When the yen surged to historic highs against the dollar, euro, and other currencies in December, retail investors formed lines at banks and brokerages, recognizing that there were currency bargains in the offing. After all, during 2008 the buying power of the yen surged 19% against the dollar. Against the euro and the pound the Japanese currency gained even more, rising 22% and 40%, respectively. Today, with the yen still hovering around 13-year highs against the dollar and Japan's economy sinking deeper into recession, how soon will it be until the Japanese government, albeit for different reasons, also starts selling yen?

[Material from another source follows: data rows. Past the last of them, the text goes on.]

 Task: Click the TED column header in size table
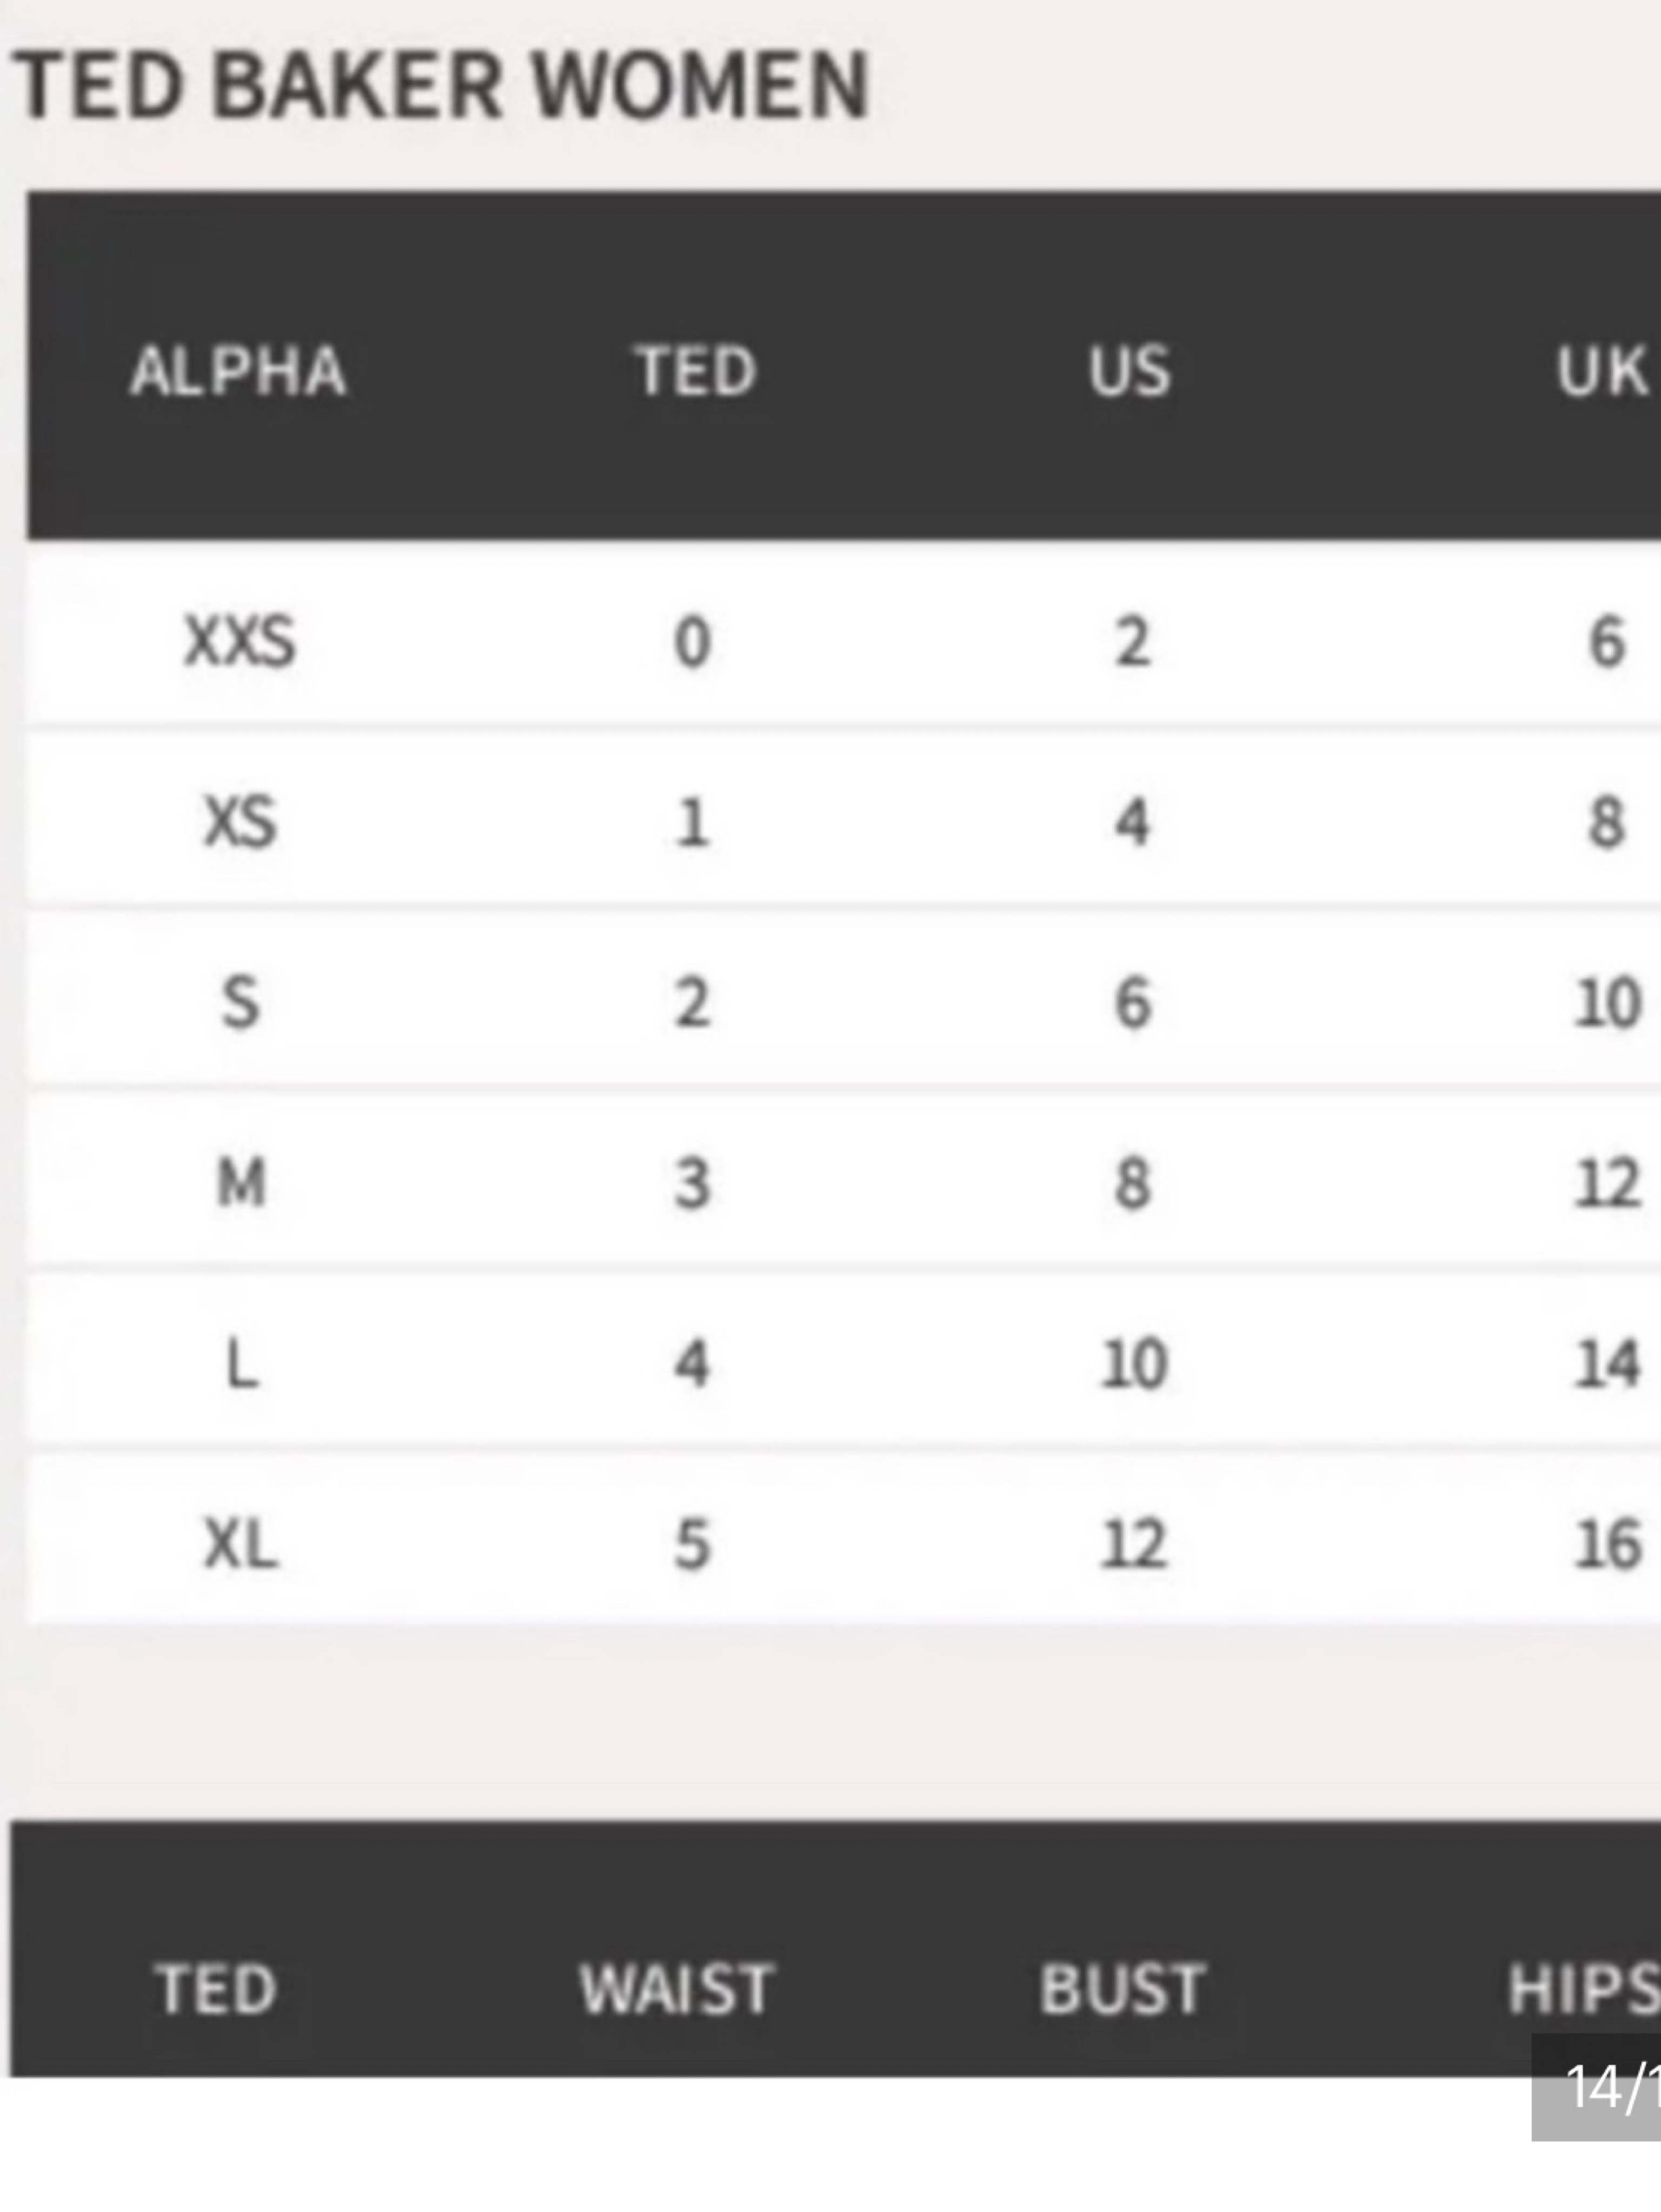pyautogui.click(x=696, y=371)
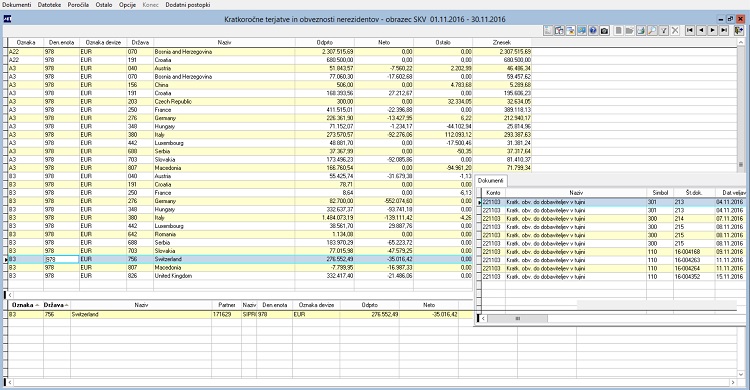Jump to first record navigation arrow
Screen dimensions: 750x390
point(690,30)
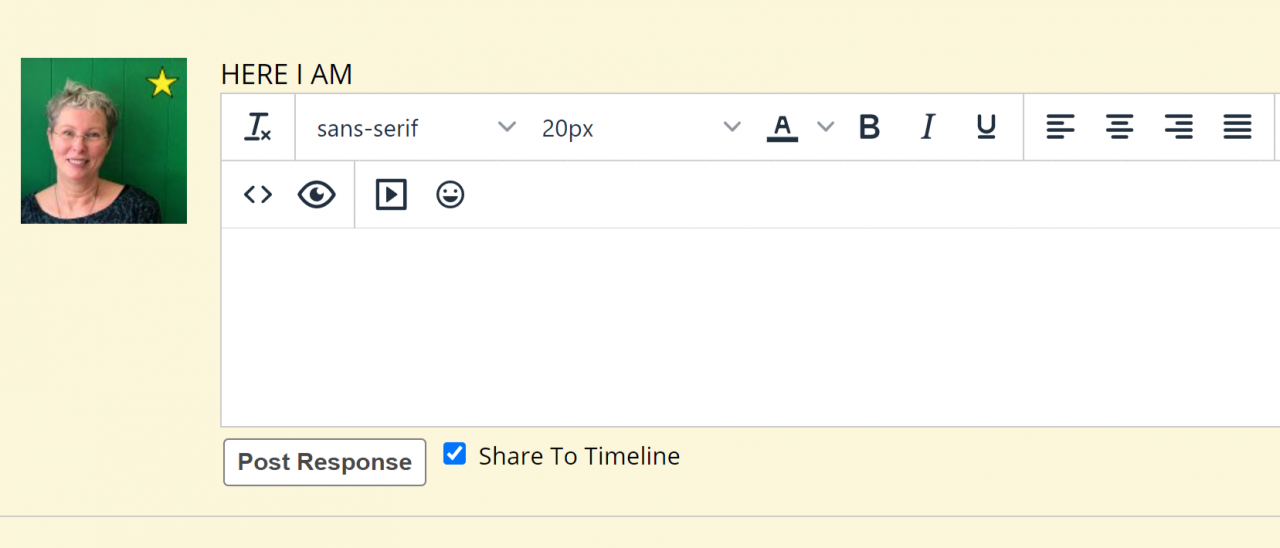Open the code view editor

(258, 195)
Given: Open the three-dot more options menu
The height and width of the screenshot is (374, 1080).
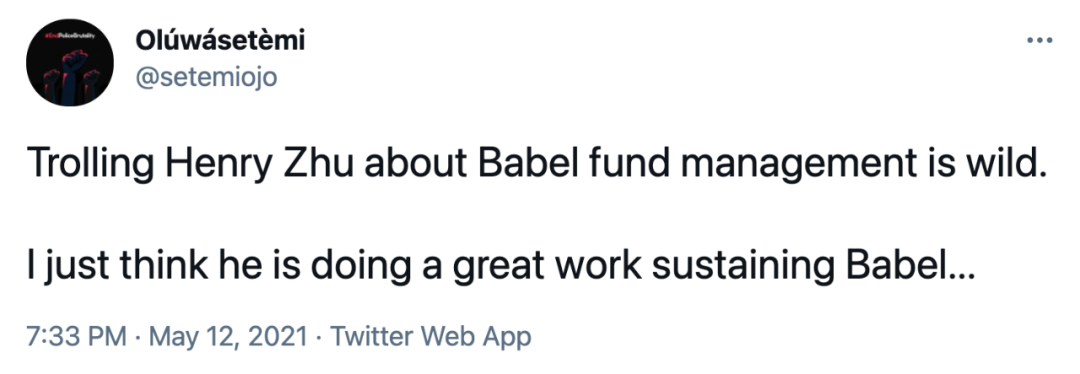Looking at the screenshot, I should coord(1039,40).
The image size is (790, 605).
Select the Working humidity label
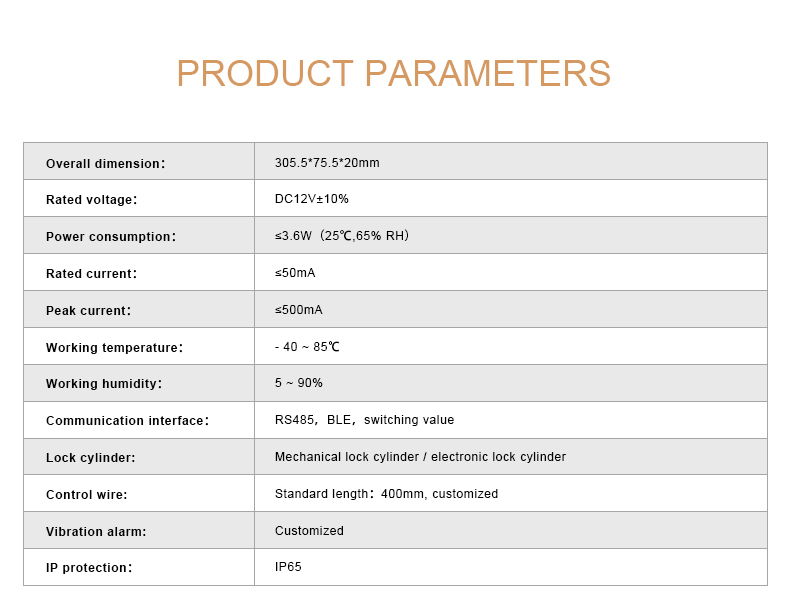[x=104, y=384]
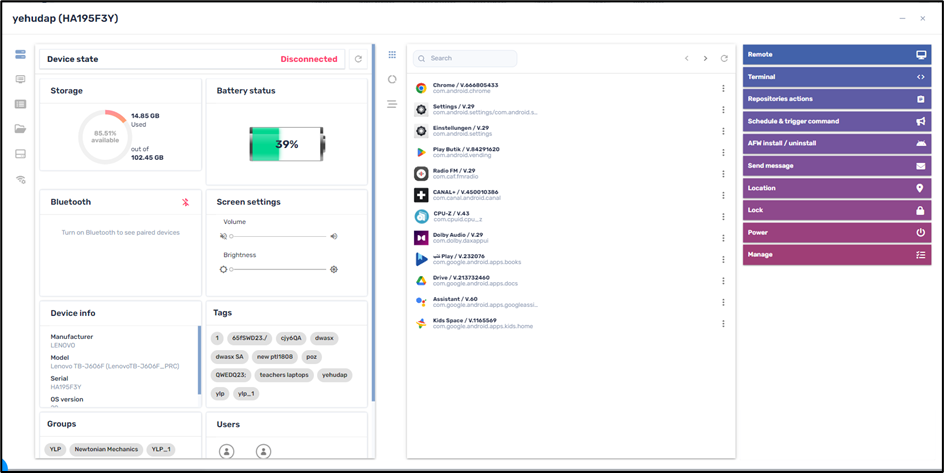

For sure, the strength of the currency, and the damage it is causing to Japan's export-reliant economy, is raising concern in Tokyo. After weakening slightly in the first few days of 2009, it is again close to the worrying highs of a month ago; at 89 to the dollar at the close of Tokyo trading on Jan. 14. A day earlier, amid rumors that Sony (SNE) and Toshiba (6502.T) may incur operating losses during the current fiscal year, Fujio Mitarai, chairman of Nippon Keidanren, Japan's most powerful business lobby, for the first time said Japan's Ministry of Finance may have to step in. "If this situation continues for a long time, I want [the government] to intervene," Mitarai, who is also chairman of Canon (CAJ), told reporters in Tokyo. "The current rise in the yen across the board is not good for the Japanese economy."
Weaker Against Korean RivalsThe strong yen is adding to Japan's economic woes at a time when global demand for its cars, electronics goods, and other products is slumping. At Toyota (TM), which is projecting its first operating loss since 1938, a one-yen strengthening of the currency against the dollar costs $450 million in lost operating earnings. At Honda (HMC), a similar one-yen appreciation costs the company about $200 million. On Nov. 6, Honda CEO Takeo Fukui said the Japanese government should intervene to weaken the yen. "Foreign exchange has to stabilize," Fukui told reporters at the launch of new a minicar for the Japanese market.
While the impact is less spectacular at electronics makers, the strong yen is cited as a reason Sony and Toshiba may miss profit forecasts. There are also concerns that electronics companies' longer-term competitiveness with Korean rivals is being undermined. In the last year, the Korean won sank 40% against the yen, handing a cost advantage to Korean companies such as Samsung Electronics and LG Electronics.
What's more, it's not just the dollar. Today, the yen is stronger against the euro, pound, and other currencies. According to the Bank of Japan, the yen reached a nominal trade-weighted record in December. The yen's real trade exchange rate, which considers changes in price levels across countries, is at its highest level since November 2001.